## Begin TASK DATA
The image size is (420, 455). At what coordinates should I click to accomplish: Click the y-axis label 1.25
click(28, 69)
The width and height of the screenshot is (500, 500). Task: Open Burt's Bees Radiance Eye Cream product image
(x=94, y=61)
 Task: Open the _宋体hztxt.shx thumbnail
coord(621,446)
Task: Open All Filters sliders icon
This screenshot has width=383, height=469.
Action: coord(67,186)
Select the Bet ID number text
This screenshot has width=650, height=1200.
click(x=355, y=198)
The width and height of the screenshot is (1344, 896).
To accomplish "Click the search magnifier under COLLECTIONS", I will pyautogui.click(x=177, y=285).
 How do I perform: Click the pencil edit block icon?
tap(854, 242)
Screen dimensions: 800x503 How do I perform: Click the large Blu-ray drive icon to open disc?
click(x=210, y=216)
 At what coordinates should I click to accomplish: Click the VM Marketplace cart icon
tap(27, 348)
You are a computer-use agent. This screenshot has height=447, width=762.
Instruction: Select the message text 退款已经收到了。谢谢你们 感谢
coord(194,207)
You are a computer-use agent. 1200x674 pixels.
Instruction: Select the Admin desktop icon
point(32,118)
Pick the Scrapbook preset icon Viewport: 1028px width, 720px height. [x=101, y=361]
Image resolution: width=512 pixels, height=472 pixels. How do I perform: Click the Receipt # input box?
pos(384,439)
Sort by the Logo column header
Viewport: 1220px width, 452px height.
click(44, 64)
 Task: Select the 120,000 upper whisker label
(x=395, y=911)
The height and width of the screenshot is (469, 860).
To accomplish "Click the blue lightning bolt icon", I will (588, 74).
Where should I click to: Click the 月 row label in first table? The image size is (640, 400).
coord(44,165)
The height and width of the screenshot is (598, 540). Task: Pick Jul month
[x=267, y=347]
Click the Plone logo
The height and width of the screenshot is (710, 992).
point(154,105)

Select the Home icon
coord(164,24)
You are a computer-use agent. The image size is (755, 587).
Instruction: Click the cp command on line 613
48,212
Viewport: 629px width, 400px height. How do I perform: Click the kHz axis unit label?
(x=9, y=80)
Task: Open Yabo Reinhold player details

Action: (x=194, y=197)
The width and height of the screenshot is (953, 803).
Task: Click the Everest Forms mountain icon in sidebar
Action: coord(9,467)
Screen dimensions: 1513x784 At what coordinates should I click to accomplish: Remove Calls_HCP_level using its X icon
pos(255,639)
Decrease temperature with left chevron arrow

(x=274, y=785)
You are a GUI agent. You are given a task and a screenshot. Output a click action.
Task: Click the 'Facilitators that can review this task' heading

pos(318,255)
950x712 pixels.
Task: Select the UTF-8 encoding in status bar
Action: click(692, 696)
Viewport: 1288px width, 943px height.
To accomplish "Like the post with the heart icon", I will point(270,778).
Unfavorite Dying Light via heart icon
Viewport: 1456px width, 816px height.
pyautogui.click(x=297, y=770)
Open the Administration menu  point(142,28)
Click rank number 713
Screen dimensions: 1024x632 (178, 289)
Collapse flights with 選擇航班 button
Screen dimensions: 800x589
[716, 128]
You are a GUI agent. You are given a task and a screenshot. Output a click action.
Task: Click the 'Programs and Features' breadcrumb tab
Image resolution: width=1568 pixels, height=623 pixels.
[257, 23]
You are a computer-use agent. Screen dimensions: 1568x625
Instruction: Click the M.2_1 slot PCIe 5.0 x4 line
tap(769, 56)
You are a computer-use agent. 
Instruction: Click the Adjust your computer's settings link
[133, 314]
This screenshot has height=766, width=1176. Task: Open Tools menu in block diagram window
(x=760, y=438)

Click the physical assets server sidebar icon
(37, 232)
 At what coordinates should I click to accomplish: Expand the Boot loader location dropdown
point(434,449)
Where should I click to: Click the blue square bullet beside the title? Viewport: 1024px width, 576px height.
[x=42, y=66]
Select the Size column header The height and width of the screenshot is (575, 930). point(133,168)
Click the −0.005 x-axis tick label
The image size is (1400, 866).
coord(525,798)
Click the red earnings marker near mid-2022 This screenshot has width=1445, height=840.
## End TASK DATA
#### TASK STATEMENT
Update the listing from the line containing "The height and width of the screenshot is (469, 860)." through the line containing "Action: click(692, 696)" by swapping "lightning bolt" for "thunderbolt" and leaving everything else unchanged. Return only those lines.

#### FINISHED EXERCISE
The height and width of the screenshot is (469, 860).
To accomplish "Click the blue thunderbolt icon", I will (588, 74).
Where should I click to: Click the 月 row label in first table? The image size is (640, 400).
coord(44,165)
The height and width of the screenshot is (598, 540). Task: Pick Jul month
[x=267, y=347]
Click the Plone logo
The height and width of the screenshot is (710, 992).
point(154,105)

Select the Home icon
coord(164,24)
You are a computer-use agent. The image size is (755, 587).
Instruction: Click the cp command on line 613
48,212
Viewport: 629px width, 400px height. How do I perform: Click the kHz axis unit label?
(x=9, y=80)
Task: Open Yabo Reinhold player details

Action: (x=194, y=197)
The width and height of the screenshot is (953, 803).
Task: Click the Everest Forms mountain icon in sidebar
Action: coord(9,467)
Screen dimensions: 1513x784 At what coordinates should I click to accomplish: Remove Calls_HCP_level using its X icon
pos(255,639)
Decrease temperature with left chevron arrow

(x=274, y=785)
You are a GUI agent. You are given a task and a screenshot. Output a click action.
Task: Click the 'Facilitators that can review this task' heading

pos(318,255)
950x712 pixels.
Task: Select the UTF-8 encoding in status bar
Action: click(692, 696)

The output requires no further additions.